Competition in the Commonwealth Games begins long before athletes are positioned behind starting lines. Cities vie for the privilege to host this quadrennial event, which is open to the 53 nations of the British Commonwealth, and architects compete to design the venues. Glasgow won its bid in November to host the 2014 Games, and Sports Concepts was named the victor of a European ideas competition. In collaboration with 3DReid, Halcrow Yolles, and Arup, it has designed a 430,000-square-foot, $250 million National Indoor Sports Arena and Velodrome.
 
“We developed our concepts based on a mega-building where we connected both indoor arenas with an office building,” says Michael Lischer, principal architect of Sports Concepts.
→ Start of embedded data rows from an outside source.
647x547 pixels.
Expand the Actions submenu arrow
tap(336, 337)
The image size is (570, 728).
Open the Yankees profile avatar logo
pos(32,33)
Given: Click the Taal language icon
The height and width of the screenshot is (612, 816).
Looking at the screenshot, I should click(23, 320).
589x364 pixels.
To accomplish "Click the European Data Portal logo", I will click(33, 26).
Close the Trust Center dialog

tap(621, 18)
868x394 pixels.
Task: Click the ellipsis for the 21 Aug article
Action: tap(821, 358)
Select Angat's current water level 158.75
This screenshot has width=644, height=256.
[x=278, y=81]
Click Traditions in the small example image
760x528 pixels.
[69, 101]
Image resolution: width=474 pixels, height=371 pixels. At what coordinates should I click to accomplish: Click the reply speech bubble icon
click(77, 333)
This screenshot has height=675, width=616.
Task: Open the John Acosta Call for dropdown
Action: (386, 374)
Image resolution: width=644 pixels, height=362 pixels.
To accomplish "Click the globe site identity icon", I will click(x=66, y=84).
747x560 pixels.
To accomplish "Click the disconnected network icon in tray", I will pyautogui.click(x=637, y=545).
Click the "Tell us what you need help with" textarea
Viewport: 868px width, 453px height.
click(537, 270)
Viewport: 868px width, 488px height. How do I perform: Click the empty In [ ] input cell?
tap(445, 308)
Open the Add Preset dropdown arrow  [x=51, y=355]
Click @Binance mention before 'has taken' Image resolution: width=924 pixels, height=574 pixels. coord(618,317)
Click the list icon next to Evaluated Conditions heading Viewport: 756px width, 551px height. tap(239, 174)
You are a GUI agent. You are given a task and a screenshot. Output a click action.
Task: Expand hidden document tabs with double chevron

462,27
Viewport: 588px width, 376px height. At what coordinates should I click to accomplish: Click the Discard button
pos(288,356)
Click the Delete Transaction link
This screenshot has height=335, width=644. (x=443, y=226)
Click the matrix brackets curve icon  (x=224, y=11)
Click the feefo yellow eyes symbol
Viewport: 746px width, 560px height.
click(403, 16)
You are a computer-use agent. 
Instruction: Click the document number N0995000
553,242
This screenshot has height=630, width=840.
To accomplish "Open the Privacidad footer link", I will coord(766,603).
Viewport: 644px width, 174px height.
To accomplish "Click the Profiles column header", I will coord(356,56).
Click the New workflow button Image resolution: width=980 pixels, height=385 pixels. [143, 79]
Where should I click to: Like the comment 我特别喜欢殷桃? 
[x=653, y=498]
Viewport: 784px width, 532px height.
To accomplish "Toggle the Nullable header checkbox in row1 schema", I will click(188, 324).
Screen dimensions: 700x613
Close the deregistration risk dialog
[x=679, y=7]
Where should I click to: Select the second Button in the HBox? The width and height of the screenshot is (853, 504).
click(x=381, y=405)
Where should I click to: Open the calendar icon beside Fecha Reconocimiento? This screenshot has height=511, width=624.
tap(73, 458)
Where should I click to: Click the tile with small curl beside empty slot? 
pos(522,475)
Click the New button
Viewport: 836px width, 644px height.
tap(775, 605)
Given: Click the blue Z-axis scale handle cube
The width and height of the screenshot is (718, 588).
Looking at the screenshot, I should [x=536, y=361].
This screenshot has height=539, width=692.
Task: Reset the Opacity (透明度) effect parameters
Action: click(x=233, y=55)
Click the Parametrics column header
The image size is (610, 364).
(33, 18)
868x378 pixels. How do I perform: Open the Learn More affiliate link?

This glass-and-metal clad structure will share circulation space, a cafeteria, dressing rooms, and offices for the National Sport Federations. Connecting the three facilities under one roof simplifies building operations and significantly cuts the construction costs, Lischer says.
 
The complex will include a 200-meter indoor hydraulic track that can be raised and lowered at the push of a button to open the center arena for badminton or basketball games; the space will also seat up to 5,000 spectators. A velodrome, a carefully calibrated banked wooden track for indoor cycling, will be designed by an as yet unselected specialist; this space will seat as many as 4,000 people.
 
Although construction is not slated to begin until the spring of 2009, the project could allow Scotland to reap early rewards. “It will kick-start the regeneration of an urban brown field site in a deprived suburb of Glasgow,” Lischer says. The building will be available for recreational use when it opens in the summer of 2011.
 
Also included among the new venues for the 2014 Games are a 12,500-seat National Entertainment Arena for gymnastics and netball events, designed by Sir Norman Foster and scheduled to be completed in 2011, and a hockey center, which is still in planning stages.